** Work instructions **
#1 Quote the part of the text on New Zealand's protests against apartheid that opens with the words containing "In 2009 I went" and closes with "some light in.".
#2 In the text on New Zealand's protests against apartheid, which two people are named as tour supporters and apologists for the South African regime?
#3 Summarize the text on New Zealand's protests against apartheid in two sentences.

** Extracted text **
****************************************

In 2009 I went to Robben Island and stood in Mandela’s tiny cell and got a small understanding of what it must have meant to him hearing that dramatic news from New Zealand.
So all those who marched against apartheid; those batoned by the red squad; those beaten by pro-tour thugs; those hospitalised; those arrested and those sent to prison as a result of protests against apartheid should feel real pride for the fact that little New Zealand, on the other side of the world, was able to punch a hole in the apartheid system and let some light in.
It was the protestors on the field at Hamilton and those hundreds of thousands of decent New Zealanders who marched against the tour who brought this moment of hope and delight to the struggle. Considering New Zealand’s size we mounted some of the biggest protests against apartheid outside of South Africa itself.
On the other hand it was the likes of those on John Key’s delegation to Mandela’s funeral who stood resolutely with Prime Minister Rob Muldoon and the white South African regime in 1981.
Don MacKinnon and Jim Bolger were tour supporters and apologists for the South African regime. They welcomed white South African representation in Wellington and supported all kinds of links with the apartheid regime. They ignored calls for a boycott. National said Mandela was a terrorist and the ANC was a terrorist organisation. It’s an embarrassment to be a New Zealander when these hypocrites with so little character and limited integrity are to represent us.

****************************************

Records from a collection
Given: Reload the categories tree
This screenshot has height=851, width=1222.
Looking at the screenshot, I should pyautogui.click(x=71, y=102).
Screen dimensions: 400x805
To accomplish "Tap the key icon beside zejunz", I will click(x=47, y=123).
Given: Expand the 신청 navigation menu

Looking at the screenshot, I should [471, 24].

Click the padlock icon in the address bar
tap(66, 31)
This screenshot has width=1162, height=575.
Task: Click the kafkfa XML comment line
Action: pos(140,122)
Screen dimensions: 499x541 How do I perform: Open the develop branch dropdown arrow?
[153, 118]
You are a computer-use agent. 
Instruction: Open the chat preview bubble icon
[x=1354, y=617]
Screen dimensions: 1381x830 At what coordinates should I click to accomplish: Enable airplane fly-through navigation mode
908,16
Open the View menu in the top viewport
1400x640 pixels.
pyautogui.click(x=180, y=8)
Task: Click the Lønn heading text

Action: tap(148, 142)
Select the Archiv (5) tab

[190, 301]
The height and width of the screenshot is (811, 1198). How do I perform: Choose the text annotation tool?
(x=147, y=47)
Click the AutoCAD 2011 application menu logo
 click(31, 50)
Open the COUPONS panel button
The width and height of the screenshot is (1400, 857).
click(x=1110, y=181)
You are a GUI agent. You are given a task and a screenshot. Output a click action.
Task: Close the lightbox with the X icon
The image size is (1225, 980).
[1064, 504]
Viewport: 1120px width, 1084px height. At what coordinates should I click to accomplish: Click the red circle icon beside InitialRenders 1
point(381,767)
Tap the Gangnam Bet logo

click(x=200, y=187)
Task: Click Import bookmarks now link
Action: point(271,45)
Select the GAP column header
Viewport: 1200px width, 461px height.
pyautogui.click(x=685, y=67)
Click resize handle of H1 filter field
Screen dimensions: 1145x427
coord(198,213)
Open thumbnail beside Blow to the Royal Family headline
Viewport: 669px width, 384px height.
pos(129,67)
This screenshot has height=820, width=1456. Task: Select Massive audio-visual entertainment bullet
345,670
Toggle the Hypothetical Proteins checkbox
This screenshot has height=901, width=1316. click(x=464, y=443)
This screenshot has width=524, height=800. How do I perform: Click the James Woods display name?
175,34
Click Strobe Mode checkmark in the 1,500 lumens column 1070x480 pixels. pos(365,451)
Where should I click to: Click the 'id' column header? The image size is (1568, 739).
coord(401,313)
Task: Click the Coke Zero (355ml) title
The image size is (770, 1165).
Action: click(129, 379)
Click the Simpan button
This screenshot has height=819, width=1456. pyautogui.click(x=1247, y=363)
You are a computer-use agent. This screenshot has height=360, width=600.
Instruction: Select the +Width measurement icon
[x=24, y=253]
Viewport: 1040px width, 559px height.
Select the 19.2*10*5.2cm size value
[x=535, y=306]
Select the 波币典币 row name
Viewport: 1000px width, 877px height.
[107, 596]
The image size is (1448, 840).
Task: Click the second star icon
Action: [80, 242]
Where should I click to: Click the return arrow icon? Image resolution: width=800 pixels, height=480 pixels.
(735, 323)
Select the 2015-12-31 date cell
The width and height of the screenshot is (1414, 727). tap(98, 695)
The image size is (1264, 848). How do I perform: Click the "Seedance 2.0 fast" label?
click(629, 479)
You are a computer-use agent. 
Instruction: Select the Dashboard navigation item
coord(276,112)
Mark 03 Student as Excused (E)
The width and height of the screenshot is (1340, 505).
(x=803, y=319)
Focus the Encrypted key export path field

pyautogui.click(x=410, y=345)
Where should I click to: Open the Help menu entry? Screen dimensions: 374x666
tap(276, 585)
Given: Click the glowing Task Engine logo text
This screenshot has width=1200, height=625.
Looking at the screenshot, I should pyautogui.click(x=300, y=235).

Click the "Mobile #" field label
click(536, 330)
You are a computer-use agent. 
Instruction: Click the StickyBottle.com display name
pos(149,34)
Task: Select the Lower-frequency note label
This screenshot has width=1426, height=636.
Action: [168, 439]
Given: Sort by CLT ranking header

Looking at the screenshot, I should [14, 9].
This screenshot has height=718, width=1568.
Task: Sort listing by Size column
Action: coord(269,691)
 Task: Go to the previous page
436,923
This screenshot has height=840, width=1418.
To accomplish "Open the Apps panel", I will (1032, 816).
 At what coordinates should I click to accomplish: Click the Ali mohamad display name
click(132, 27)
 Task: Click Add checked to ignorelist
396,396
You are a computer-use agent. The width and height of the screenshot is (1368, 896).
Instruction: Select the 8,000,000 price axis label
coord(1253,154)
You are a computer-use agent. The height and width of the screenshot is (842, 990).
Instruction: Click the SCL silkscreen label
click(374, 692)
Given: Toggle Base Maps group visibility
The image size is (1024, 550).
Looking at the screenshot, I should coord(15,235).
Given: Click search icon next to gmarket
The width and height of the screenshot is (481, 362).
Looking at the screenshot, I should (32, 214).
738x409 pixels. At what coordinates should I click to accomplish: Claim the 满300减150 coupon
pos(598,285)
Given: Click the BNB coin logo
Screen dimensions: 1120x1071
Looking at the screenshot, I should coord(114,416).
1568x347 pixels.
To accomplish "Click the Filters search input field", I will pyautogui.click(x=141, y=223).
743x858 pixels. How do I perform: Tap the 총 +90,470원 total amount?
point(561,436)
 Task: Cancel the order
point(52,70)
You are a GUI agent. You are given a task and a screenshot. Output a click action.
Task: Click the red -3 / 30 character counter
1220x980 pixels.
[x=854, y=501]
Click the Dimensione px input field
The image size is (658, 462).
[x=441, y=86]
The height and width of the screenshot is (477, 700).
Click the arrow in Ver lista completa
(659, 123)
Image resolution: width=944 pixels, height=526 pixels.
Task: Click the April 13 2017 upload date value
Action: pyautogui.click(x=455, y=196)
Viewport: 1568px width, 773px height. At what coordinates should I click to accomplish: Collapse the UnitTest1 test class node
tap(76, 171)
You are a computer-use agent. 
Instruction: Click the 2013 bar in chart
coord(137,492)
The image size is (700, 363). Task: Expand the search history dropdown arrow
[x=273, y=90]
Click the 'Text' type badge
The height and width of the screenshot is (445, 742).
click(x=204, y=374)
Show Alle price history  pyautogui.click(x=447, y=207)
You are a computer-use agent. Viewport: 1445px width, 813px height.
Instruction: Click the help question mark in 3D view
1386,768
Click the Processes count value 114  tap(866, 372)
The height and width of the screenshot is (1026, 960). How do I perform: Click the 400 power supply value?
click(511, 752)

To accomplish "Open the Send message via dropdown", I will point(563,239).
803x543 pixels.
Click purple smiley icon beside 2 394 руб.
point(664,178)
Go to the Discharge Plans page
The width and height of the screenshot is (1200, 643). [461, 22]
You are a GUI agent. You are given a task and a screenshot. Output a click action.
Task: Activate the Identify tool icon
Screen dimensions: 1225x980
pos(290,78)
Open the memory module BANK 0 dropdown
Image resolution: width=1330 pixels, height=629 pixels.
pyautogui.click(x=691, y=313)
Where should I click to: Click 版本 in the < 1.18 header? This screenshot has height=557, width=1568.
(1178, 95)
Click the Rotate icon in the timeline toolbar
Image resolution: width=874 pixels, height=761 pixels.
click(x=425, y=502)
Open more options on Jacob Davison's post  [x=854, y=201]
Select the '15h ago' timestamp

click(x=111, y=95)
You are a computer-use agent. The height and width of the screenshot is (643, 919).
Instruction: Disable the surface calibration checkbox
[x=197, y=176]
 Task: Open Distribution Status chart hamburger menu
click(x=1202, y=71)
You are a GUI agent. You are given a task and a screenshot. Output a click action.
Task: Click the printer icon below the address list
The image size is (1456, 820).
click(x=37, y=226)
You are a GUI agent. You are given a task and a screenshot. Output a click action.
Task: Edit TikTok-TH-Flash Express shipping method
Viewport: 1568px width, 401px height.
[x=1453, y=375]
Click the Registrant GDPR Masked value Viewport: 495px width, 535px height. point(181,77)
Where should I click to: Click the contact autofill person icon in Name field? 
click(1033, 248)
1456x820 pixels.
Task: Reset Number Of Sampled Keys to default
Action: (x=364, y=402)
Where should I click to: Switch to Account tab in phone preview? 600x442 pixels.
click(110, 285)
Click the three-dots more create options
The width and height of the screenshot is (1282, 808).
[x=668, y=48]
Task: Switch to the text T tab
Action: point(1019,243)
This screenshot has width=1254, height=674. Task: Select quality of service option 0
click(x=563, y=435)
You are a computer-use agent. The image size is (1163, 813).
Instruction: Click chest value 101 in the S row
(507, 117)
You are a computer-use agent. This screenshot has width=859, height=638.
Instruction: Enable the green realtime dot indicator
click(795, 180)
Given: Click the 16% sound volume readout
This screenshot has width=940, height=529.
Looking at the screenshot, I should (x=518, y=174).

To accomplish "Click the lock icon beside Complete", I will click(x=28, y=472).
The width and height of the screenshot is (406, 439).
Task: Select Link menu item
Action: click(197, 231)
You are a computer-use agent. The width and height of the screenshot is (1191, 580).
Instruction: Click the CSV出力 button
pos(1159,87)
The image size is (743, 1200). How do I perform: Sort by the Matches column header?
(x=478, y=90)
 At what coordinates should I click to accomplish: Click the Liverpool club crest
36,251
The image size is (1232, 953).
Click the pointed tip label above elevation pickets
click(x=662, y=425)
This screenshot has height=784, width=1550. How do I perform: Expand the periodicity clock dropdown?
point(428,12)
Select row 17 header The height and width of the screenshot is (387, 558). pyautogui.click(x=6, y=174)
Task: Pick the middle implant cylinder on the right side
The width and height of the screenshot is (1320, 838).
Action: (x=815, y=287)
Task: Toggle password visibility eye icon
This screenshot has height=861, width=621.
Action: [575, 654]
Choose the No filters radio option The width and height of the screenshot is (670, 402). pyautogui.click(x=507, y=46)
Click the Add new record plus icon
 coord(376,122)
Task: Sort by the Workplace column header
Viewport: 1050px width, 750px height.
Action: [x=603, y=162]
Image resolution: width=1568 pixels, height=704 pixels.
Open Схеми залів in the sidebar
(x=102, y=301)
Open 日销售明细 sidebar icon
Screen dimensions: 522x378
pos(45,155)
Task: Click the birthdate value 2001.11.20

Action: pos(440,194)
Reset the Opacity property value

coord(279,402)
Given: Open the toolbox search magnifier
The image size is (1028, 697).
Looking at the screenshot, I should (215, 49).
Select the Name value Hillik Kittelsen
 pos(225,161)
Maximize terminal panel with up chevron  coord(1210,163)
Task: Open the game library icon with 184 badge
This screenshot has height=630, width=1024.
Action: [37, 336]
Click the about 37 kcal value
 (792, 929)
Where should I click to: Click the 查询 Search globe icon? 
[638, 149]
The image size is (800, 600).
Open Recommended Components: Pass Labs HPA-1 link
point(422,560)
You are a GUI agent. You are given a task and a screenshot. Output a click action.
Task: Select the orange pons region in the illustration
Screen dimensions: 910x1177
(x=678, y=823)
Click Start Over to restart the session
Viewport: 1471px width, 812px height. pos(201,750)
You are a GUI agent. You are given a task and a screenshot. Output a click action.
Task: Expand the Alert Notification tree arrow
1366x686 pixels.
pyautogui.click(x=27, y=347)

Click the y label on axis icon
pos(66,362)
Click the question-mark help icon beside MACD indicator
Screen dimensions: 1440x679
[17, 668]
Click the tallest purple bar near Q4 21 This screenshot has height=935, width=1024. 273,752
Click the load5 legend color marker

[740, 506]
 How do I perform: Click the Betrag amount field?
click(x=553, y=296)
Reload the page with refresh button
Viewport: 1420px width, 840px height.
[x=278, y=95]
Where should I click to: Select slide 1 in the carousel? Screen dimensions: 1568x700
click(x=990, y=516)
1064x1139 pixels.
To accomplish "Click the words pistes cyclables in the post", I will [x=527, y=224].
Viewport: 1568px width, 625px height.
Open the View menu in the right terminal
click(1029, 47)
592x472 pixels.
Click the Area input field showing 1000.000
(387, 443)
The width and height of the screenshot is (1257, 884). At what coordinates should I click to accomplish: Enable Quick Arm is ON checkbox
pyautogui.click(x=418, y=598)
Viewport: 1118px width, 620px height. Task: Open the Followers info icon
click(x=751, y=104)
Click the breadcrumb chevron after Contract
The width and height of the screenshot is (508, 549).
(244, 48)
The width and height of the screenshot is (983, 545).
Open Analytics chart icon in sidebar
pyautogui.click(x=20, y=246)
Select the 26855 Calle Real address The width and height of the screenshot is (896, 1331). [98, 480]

****************************************

** Solutions to each task **
#1
In 2009 I went to Robben Island and stood in Mandela’s tiny cell and got a small understanding of what it must have meant to him hearing that dramatic news from New Zealand.
So all those who marched against apartheid; those batoned by the red squad; those beaten by pro-tour thugs; those hospitalised; those arrested and those sent to prison as a result of protests against apartheid should feel real pride for the fact that little New Zealand, on the other side of the world, was able to punch a hole in the apartheid system and let some light in.

#2 Don MacKinnon and Jim Bolger.

#3 The writer, who stood in Mandela's cell on Robben Island in 2009, says that all who protested against apartheid in New Zealand should feel pride that their small country punched a hole in the apartheid system. By contrast, the writer says the likes of those on John Key's delegation to Mandela's funeral stood with Rob Muldoon and the white South African regime in 1981, names Don MacKinnon and Jim Bolger as tour supporters, and calls it an embarrassment that such people are to represent New Zealand.